Neonatologista baiana transforma dor em dignidade e amor: “O caminho é inverso” – Noticiário 24H

Em um país onde o sistema de saúde costuma tratar pacientes como números e não como vidas, a médica neonatologista Lilia Embiruçu, de Salvador, Bahia, prova que ainda há humanidade na medicina. Atuando no Hospital Geral Roberto Santos, Lilia criou sua própria forma de garantir que bebês natimortos ou prematuros extremos — que sequer chegam a conhecer o mundo — tenham ao menos um adeus digno.

Em vez de estatísticas frias e protocolos burocráticos, a médica de 65 anos tricota roupas minúsculas, confecciona caixões artesanais e cria rituais de despedida para os bebês que nascem sem vida ou morrem logo após o nascimento. Tudo feito com as próprias mãos — muitas vezes com restos de vestidos de noiva, retalhos e até com absorventes usados, quando não há mais nada que reste além da simbologia.

“Esses pais têm seu direito à parentalidade sequestrado. O luto precisa ser vivido — mesmo quando ninguém mais viu aquele bebê vivo”, declara Lilia.

Enquanto governos demoram décadas para aprovar políticas básicas de cuidados paliativos e luto parental, Lilia aplica, há anos, o que o Estado só agora começa a reconhecer como essencial: compaixão, presença, acolhimento.

Mini-caixões, gorros de crochê e despedidas improvisadas

Não é possível comprar roupas ou urnas funerárias para corpos tão pequenos. Então, Lilia decidiu produzir com as próprias mãos: gorros do tamanho de dois dedos, “sacos de dormir” de crochê e caixinhas com cetim branco, tudo feito artesanalmente. “Se for uma família católica, costuro até um mini terço”, diz.

Em alguns casos, onde o bebê sequer chegou a nascer vivo, o luto é ainda mais invisível aos olhos da sociedade. “Essa mulher se tornou mãe, e seu bebê já morreu. E ninguém reconhece isso. Ela não tem o direito ao luto, mas precisa viver com ele.”

Foi com essa visão que a médica, além da formação em cuidados paliativos, se formou também em capelania hospitalar laica, levando apoio espiritual independente de religião.

“Levei o mar até o hospital”

Certa vez, uma mãe pediu para que o filho internado na UTI pudesse ver o mar. Legalmente e logisticamente impossível. Mas Lilia resolveu.

Ela correu até um vidraceiro, explicou o caso, e exigiu que ele fizesse uma caixa de vidro naquele mesmo dia. Encheu com água salgada, areia, conchas, e levou até o leito. “A mãe chorou. Disse que o mar estava ali, com o filho.
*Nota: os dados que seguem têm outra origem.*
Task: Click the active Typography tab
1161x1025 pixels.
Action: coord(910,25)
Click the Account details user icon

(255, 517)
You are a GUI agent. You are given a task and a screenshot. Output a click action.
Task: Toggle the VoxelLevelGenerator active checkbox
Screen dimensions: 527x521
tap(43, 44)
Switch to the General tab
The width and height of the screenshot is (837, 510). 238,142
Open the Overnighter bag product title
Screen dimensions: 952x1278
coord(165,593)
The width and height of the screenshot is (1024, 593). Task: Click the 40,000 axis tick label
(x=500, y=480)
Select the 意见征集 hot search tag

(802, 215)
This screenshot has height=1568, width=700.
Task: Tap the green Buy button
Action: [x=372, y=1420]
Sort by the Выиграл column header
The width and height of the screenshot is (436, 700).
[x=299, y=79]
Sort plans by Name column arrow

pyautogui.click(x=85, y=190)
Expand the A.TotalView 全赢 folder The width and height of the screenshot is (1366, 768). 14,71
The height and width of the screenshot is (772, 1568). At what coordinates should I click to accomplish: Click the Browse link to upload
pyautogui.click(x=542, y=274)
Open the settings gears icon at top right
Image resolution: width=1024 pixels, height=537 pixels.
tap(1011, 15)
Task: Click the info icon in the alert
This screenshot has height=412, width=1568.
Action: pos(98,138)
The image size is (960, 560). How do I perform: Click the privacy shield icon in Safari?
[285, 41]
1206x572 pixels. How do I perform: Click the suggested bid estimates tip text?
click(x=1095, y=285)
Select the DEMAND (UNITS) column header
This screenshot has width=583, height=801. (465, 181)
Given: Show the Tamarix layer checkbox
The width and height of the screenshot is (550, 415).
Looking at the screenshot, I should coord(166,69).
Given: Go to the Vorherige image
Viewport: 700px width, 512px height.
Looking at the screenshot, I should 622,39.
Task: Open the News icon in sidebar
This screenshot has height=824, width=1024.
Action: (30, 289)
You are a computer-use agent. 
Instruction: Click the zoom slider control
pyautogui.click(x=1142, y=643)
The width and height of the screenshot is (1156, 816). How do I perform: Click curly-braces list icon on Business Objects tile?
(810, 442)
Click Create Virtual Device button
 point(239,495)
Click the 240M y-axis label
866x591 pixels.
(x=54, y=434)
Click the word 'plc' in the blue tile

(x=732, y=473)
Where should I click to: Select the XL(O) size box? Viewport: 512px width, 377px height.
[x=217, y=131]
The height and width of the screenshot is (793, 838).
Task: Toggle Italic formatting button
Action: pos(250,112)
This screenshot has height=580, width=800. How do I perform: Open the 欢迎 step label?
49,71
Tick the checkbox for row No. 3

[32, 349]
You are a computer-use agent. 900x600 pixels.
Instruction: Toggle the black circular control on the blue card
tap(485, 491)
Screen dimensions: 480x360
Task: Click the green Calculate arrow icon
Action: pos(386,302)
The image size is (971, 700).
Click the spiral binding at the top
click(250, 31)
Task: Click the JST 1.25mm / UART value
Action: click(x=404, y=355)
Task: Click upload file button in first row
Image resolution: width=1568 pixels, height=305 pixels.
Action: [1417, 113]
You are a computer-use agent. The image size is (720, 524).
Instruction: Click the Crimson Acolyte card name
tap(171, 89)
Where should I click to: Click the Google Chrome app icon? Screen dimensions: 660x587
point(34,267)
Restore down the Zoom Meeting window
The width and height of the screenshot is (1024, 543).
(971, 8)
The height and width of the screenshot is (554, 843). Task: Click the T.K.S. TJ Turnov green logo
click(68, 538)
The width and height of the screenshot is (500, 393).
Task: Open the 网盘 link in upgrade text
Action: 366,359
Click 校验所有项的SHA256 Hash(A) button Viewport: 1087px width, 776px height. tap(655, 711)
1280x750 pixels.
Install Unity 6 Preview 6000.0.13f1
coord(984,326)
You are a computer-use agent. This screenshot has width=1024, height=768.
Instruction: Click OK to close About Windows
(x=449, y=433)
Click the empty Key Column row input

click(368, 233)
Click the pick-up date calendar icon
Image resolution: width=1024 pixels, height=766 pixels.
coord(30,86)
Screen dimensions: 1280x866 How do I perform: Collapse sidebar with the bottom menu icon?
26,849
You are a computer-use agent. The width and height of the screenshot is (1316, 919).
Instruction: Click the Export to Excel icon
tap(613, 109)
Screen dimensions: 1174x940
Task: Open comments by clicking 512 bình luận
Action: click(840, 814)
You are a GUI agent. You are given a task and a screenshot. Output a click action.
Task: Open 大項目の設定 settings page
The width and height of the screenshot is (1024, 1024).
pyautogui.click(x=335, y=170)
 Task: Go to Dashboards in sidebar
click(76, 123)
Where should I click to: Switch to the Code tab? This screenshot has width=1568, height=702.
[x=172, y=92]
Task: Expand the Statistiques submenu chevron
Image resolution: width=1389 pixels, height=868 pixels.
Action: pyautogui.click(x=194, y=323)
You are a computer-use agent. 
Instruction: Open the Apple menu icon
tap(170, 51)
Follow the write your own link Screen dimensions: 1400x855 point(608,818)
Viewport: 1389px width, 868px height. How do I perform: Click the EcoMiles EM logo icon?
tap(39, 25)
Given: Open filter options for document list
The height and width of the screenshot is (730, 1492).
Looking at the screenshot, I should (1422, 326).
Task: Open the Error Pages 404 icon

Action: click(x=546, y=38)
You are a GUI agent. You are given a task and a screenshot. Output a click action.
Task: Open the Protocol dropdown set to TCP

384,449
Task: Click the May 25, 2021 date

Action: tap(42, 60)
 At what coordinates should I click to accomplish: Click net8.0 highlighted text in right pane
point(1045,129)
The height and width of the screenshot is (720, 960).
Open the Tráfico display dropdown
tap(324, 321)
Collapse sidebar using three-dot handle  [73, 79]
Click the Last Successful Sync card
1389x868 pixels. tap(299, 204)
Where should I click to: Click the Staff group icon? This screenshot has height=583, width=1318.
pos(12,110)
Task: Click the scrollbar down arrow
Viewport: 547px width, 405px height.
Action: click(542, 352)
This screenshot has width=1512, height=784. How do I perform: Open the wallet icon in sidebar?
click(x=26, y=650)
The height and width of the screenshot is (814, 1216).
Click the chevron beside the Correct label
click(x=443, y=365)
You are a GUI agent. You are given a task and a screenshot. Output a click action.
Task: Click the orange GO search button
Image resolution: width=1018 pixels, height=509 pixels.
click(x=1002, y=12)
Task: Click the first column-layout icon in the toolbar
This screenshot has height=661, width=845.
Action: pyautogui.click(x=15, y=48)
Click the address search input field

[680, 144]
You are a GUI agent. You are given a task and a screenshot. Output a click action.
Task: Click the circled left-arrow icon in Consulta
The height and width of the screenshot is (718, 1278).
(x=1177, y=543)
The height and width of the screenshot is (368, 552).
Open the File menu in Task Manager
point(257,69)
Era o que ela precisava.”

Transformar a morte em presença e memória

Ela também cria caixas de lembrança para as famílias: cartas, fotos, ultrassons, registros de batimentos cardíacos. E se nada disso houver, ela inventa.

Como no caso de uma mãe que recusou a foto do filho falecido — e tempos depois queria desenterrá-lo para vê-lo. “Eu sabia que não podia. Então fui até a polícia e pedi a um papiloscopista que fizesse um retrato falado do bebê, com base na descrição dos pais. E ele fez.”

Uma bússola moral em meio ao colapso institucional

Enquanto o Estado insiste em padronizar o luto e a medicina em protocolos impessoais, o trabalho da dra. Lilia mostra o que é cuidar de fato de um ser humano não apenas de um corpo.

“O biológico é importante, mas o biográfico é o que marca. O caminho é inverso”, conclui.

Seu exemplo deveria ser norma. Mas num sistema estatal que trata médicos como burocratas e famílias como estatísticas, sua atuação segue como exceção. Uma exceção que resiste, todos os dias, dentro das UTIs do Brasil.